Install, wait, load, update, deal with Steam’s awful launch day servers, and eventually…eventually we were in. And I played. I listened to the G-Man. I rode that train into City 17. I immersed myself in Breen’s speeches. I picked up the can, and put it in the trash. And in a single night I played through, start to finish, all of Half-Life 2.
Obviously Half-Life 2 holds a special place in my memory. But even taking off the nostalgia goggles, I play through the title (and its subsequent two episodes) annually. And each and every time, without fail, I’m sucked back into Valve’s world and blown away all over again.
I don’t want to waffle on for too much longer, or give a pseudo-intellectual analysis of the whole bloody game. I don’t want to type up a retrospective history of the entire development history. You can get all of these things elsewhere already on other sites celebrating this game’s birthday. Instead, I’ll simply leave you with this.
Half-Life 2 is, in my eyes, still a masterpiece. One of the most magnificently paced and designed first person shooters ever due to a genius balance of aesthetic/audio storytelling, environment sensibilities in play and presentation, scope and diversity of encounters and scenarios, and emotional range of settings and atmosphere. Half-Life 2 as a whole feels like every corridor, encounter, scenario, vista, staircase, and so on is completely, utterly hand tailored as its own miniaturised, memorable set piece. The game almost never (if ever) reliant on monitions corridor grinding and repetitious game systems. Back-to-back the game is constant visual and interactive stimulation, balanced highs and lows, a series of unique, playable events organically connected over hours of unbroken play time.

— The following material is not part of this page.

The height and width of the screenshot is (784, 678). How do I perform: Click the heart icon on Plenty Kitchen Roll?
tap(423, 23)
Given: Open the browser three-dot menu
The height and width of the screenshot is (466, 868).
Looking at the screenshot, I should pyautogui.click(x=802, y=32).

Wolfenstein: The New Order is the most recent game to scratch a similar itch for me, but ten years later and there still really is nothing else like Half-Life 2 (episodes aside, obviously), almost as if nobody is capable, or nobody has tried. It’s not about being flawless, or beyond criticism. But simply that Half-Life 2 is, to me, one of the most poignant representations of a timeless masterpiece in game design and production within the entire medium.

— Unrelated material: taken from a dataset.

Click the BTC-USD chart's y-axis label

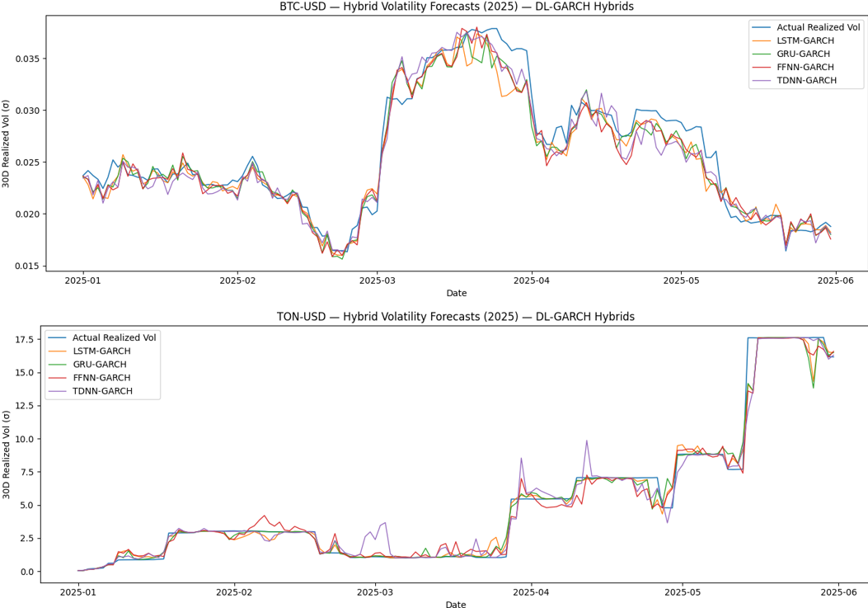point(7,144)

Happy Birthday, Half-Life 2.
Fuck you, I’m not done. Because Episode 3 is dead (or Half-Life 3 if that’s what you want to call it), and because Valve are monsters that refuse to continue or even fucking finish their apex franchise, here’s a list of shit that’s happened since Half-Life 2‘s release with no Episode 3 in sight.
- WWII classic Call of Duty would receive it’s first sequel. Then a whole lot more.

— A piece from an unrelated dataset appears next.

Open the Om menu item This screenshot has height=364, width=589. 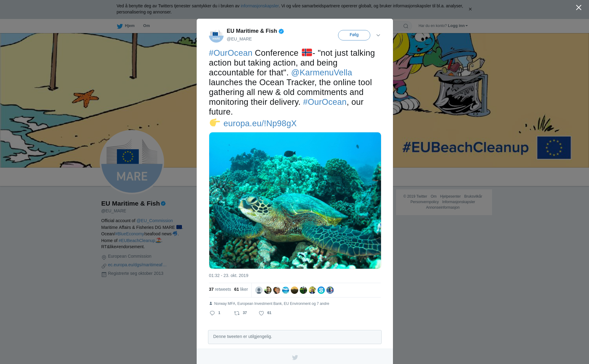(x=146, y=26)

- Assasssin’s Creed would begin, and get eight mainline entries in with no sign of stopping
- Duke Nukem Forever became more than just vapourware (in favour of shovelware).
- The Last Guardian still doesn’t exist.
- Microsoft released their first console: the Anthony-Box. More Anthony-Boxes would come, many of them with Halos.
- I moved, like, five times. No wait, six.
- Kingdom Hearts III still hasn’t come out but unlike The Last Guardian it probably will.
- The entire Wii generation.
- Tony Abbott.
- You probably got married and had kids.
- Valve didn’t give a shit about the 10th anniversary of Half-Life 2.